**EXERCISE INSTRUCTIONS:**
Write the next part of the blog post on headbanging and heavy metal, picking up after its final sentence.

**DOCUMENT EXCERPT:**
---
27 May, 2010

Metal

ResearchBlogging.orgWhen I came across this post "Medical Advice for Headbangers" on Boing Boing today, I couldn't help but click through to read the paper. What I found was a pun-fest of scholarly research, and I'm left intensely curious about who funded this research. Ironically enough, at the time I came across the post I was listening to an auto-swung version of Metallica's "Enter the Sandman" (songs run through a rather neat Python script to swing them*).

When Toaster was a young whelp in The Ozarks, it eventually came to that time in his life where he, like every young person in America, is contractually obliged to find something to annoy the hell out of their parents and stubbornly persist at it until they move out. Rather than drink illicit alcohol** and crash cars into trees, I chose to join a death metal band playing bass. As a direct result of this, I began listening to a lot more heavy metal music and going to concerts. I was never much for headbanging*** because being a wallflower is more fun, but I saw a lot of other people pursue it aggressively like a cocaine-addicted lab rat and I noted that over time these people gradually became a bit dimmer than they'd been when I met them. They were also almost always much less coordinated after they'd been to a concert.
---
**ENTRIES SHOWN:**
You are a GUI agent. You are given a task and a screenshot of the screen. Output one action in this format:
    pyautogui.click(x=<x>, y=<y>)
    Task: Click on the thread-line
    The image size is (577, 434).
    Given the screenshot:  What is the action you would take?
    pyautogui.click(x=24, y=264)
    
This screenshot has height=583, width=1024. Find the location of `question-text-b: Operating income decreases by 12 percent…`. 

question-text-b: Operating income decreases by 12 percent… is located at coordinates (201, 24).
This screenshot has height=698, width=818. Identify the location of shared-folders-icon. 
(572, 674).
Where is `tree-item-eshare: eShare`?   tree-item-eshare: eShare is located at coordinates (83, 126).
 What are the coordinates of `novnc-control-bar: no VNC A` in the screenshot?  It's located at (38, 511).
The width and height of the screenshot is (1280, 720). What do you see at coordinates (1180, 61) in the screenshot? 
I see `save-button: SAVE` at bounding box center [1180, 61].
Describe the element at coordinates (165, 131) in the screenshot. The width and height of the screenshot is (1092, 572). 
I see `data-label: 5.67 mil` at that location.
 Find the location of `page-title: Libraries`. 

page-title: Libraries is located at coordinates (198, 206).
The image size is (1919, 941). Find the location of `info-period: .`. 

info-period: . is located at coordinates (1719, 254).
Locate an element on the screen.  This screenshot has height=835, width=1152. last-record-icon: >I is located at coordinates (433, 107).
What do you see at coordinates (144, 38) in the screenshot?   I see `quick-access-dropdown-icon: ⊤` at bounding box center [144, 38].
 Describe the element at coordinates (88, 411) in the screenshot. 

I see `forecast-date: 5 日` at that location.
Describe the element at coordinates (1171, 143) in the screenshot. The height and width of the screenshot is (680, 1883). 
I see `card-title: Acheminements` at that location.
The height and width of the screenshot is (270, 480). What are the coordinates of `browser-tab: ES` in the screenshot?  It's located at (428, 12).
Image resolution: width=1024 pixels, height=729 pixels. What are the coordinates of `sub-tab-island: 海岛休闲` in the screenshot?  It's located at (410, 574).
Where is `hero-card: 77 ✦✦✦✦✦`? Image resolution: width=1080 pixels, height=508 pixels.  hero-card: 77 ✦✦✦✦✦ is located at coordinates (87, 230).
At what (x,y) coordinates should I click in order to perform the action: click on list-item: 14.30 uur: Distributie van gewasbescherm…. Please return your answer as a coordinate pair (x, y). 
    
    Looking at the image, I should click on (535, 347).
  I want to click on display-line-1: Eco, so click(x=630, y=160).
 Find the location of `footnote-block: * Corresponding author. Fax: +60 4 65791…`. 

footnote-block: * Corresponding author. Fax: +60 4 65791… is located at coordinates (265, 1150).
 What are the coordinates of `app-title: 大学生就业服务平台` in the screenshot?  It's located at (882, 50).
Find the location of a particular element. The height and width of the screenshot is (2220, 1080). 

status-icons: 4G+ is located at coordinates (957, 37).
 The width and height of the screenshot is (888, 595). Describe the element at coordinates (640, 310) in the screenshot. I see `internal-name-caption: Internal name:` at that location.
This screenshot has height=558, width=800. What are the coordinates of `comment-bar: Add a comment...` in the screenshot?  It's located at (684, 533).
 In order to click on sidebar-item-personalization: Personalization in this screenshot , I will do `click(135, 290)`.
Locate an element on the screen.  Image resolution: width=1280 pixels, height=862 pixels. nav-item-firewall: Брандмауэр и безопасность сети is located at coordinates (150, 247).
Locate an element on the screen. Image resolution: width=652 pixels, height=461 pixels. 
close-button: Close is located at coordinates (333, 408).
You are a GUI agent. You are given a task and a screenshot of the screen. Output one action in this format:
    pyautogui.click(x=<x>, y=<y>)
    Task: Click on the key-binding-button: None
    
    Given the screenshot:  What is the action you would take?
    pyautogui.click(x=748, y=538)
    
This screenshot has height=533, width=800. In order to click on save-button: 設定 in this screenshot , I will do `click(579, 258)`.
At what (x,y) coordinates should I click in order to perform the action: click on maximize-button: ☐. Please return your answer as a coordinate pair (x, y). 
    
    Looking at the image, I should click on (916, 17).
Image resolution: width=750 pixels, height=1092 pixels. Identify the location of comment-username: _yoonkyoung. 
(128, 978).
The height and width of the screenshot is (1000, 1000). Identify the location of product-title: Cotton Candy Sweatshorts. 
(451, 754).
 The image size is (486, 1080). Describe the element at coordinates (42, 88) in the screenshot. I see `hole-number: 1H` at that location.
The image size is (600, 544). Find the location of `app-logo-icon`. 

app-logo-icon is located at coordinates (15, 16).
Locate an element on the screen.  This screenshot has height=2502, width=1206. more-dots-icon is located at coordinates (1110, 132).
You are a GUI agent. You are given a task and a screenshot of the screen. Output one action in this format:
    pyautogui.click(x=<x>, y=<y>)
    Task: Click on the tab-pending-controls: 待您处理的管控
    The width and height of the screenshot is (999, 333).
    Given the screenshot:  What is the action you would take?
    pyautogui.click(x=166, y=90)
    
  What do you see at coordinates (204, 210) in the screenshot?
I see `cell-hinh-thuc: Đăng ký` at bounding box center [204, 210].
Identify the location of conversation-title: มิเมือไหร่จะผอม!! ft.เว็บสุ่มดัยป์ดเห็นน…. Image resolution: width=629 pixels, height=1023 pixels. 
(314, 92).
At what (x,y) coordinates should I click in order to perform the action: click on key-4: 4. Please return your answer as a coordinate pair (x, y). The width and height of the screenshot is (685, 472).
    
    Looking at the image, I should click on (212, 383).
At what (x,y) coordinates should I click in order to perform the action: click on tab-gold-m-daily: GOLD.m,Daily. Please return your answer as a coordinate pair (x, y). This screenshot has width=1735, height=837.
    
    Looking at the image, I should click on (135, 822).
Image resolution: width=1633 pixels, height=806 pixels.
---
**ANSWER TO THIS TASK:**
This paper developed a mathematical model to explain why my peers were left so hammered after headbanging so much as they did. They analyzed the way people move when they headbang and developed an equation for a sinusoidal wave to describe peoples' head movements during headbanging and subsequently estimated the level of force experienced as described by the Head Injury Criterion (HIC) from the angular velocity of headbanging heads. Although the HIC projects serious injury is only likely to occur at rates of head movement/collision over 15m^2/s. However, since headbanging is a repetitive motion, they chose, with evidence, to evaluate any rate over 8m^2/s as potentially injurious. This means that the faster you headbang and the wider angle of motion your head travels through as you do so, the more likely you are to hurt your brain.

Now the methods get a bit strange. Not only did the researchers attend a couple metal concerts to observe headbangers in their natural element, but they also analyzed the way that the "legendary" headbanging duos Beavis and Butthead and Wayne and Garth headbanged. They concluded that Butthead was the one most likely to be injuring himself.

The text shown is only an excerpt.